*** Opening DATA ***

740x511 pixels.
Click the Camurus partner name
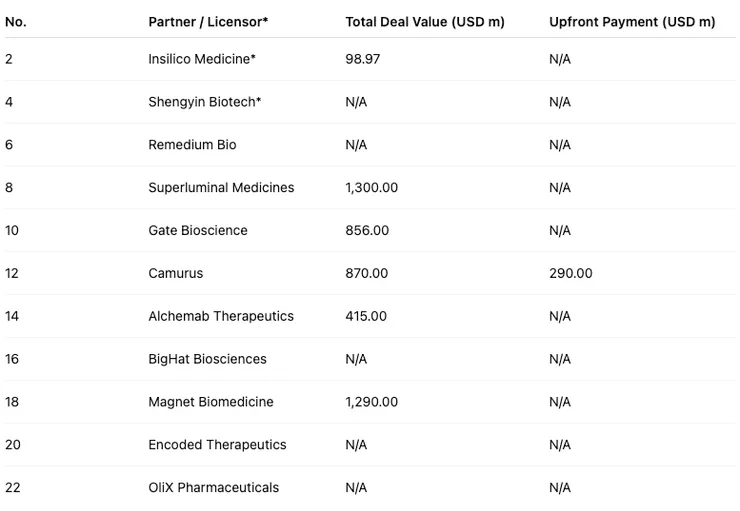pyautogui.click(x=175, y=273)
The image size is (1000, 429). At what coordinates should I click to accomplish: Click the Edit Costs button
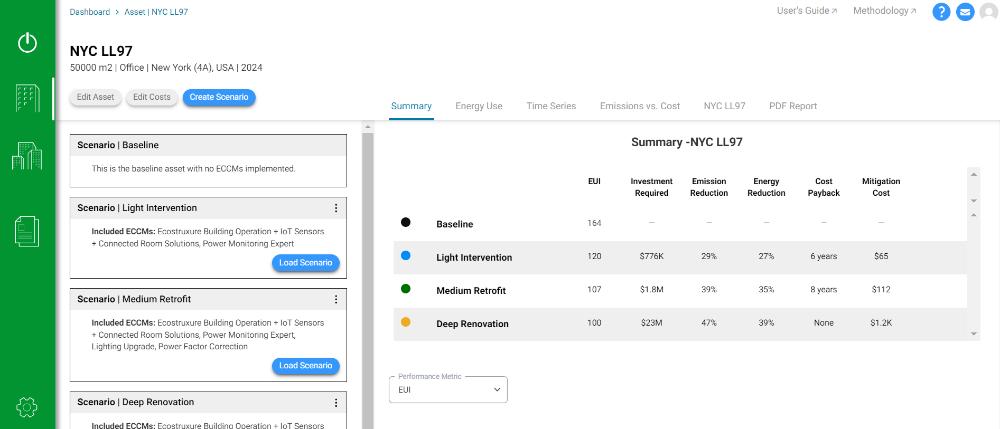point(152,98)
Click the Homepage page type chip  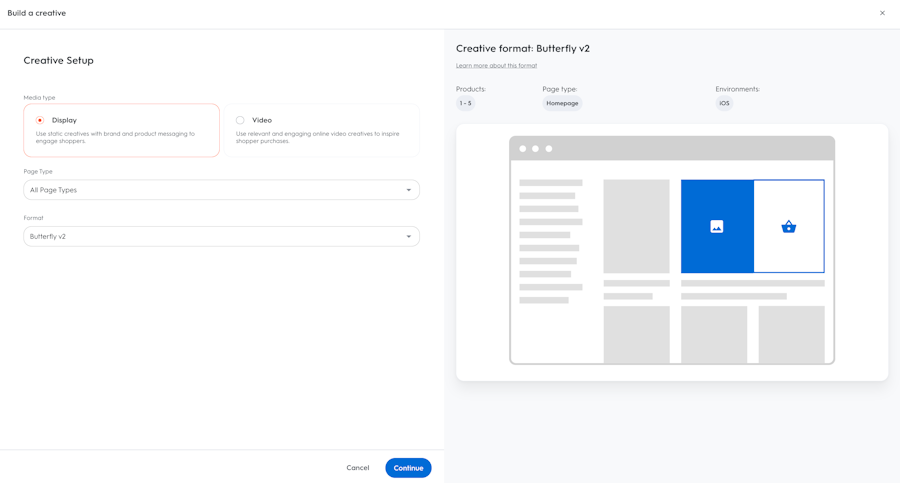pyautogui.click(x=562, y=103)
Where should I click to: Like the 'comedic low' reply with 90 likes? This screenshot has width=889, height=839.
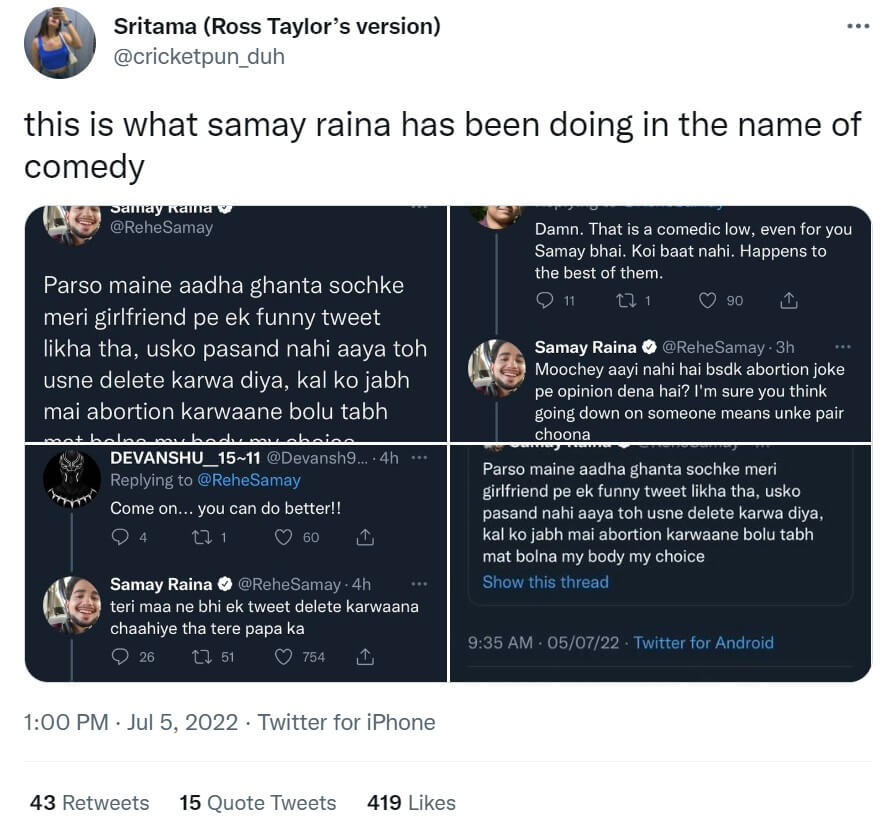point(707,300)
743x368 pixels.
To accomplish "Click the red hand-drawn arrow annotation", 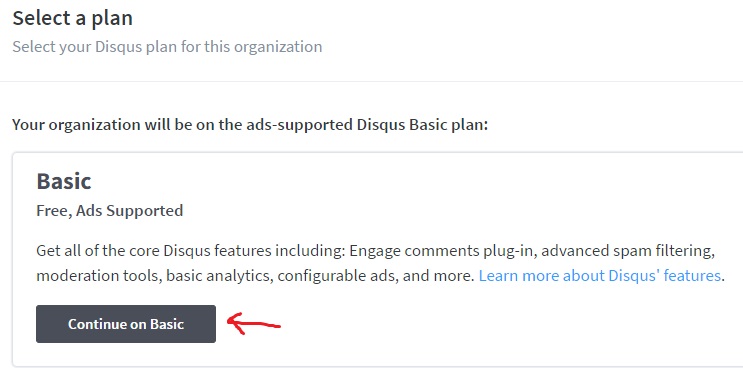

*** Closing DATA ***

| WORK ITEM |
Please write out the lines from the one that holds "743x368 pixels." through the end of the material, both ends included, exactly and with no pictures.

| ANSWER SECTION |
743x368 pixels.
To accomplish "Click the red hand-drawn arrow annotation", 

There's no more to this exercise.